Stored data entries
== Segment start ==

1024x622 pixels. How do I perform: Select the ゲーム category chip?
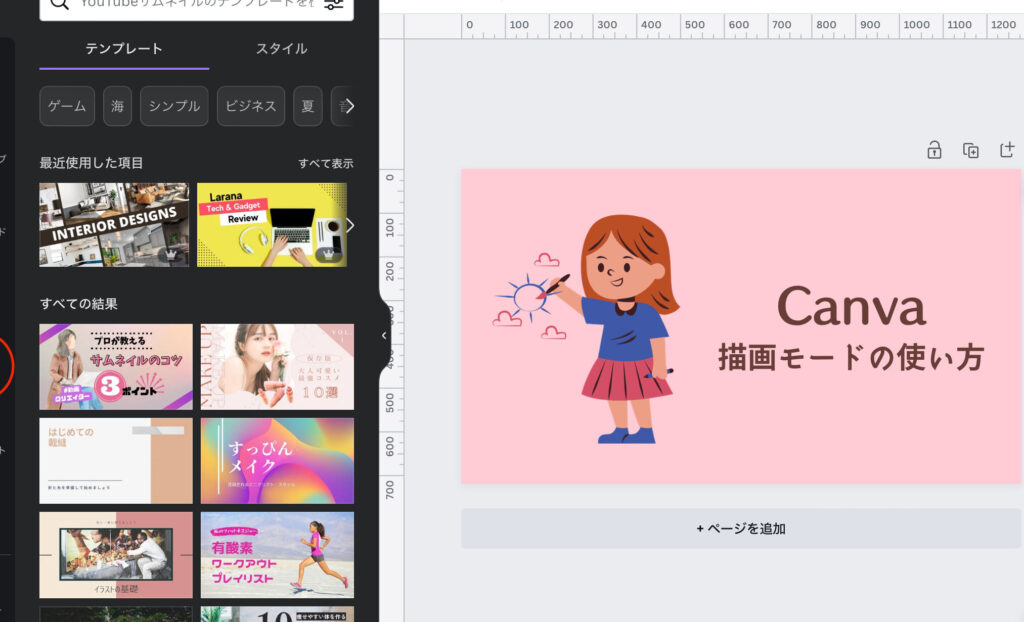(x=67, y=106)
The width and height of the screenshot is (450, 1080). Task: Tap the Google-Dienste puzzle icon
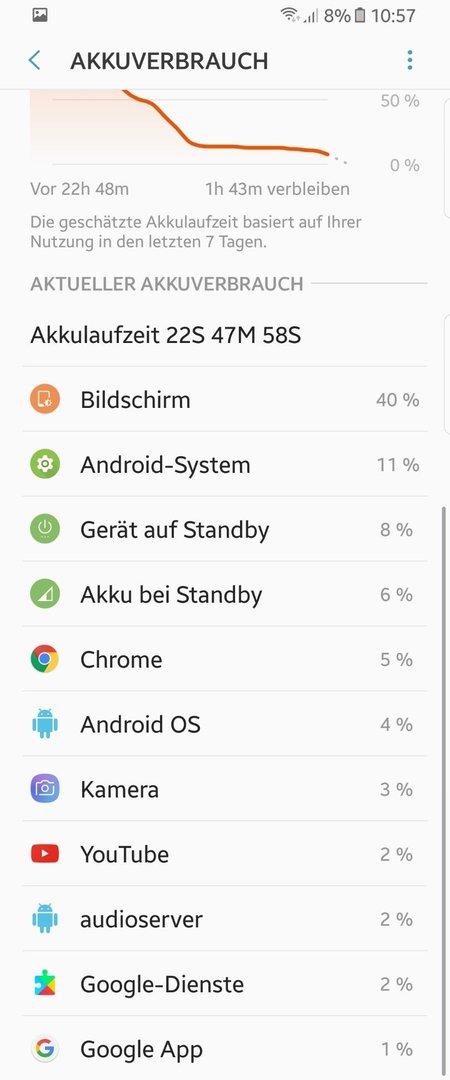[45, 984]
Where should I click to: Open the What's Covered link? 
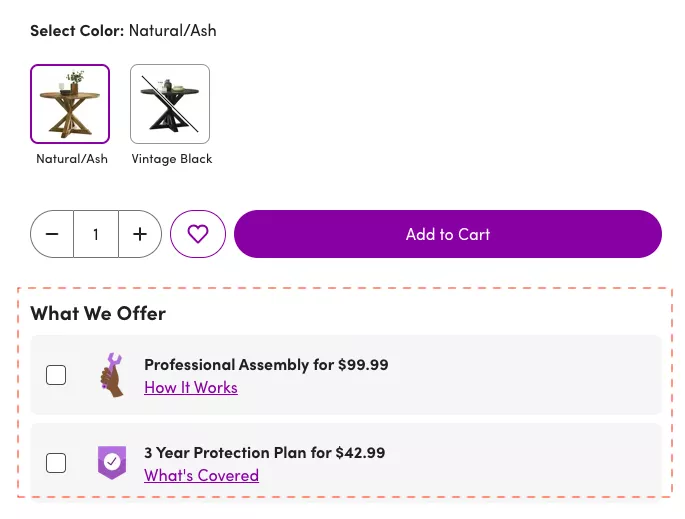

== Segment end ==

- _How to complete this task_: Repeat each entry above exactly. Omit the pictures.

- _Answer space_:
1024x622 pixels. How do I perform: Select the ゲーム category chip?
(x=67, y=106)
The width and height of the screenshot is (450, 1080). Task: Tap the Google-Dienste puzzle icon
[45, 984]
Where should I click to: Open the What's Covered link? 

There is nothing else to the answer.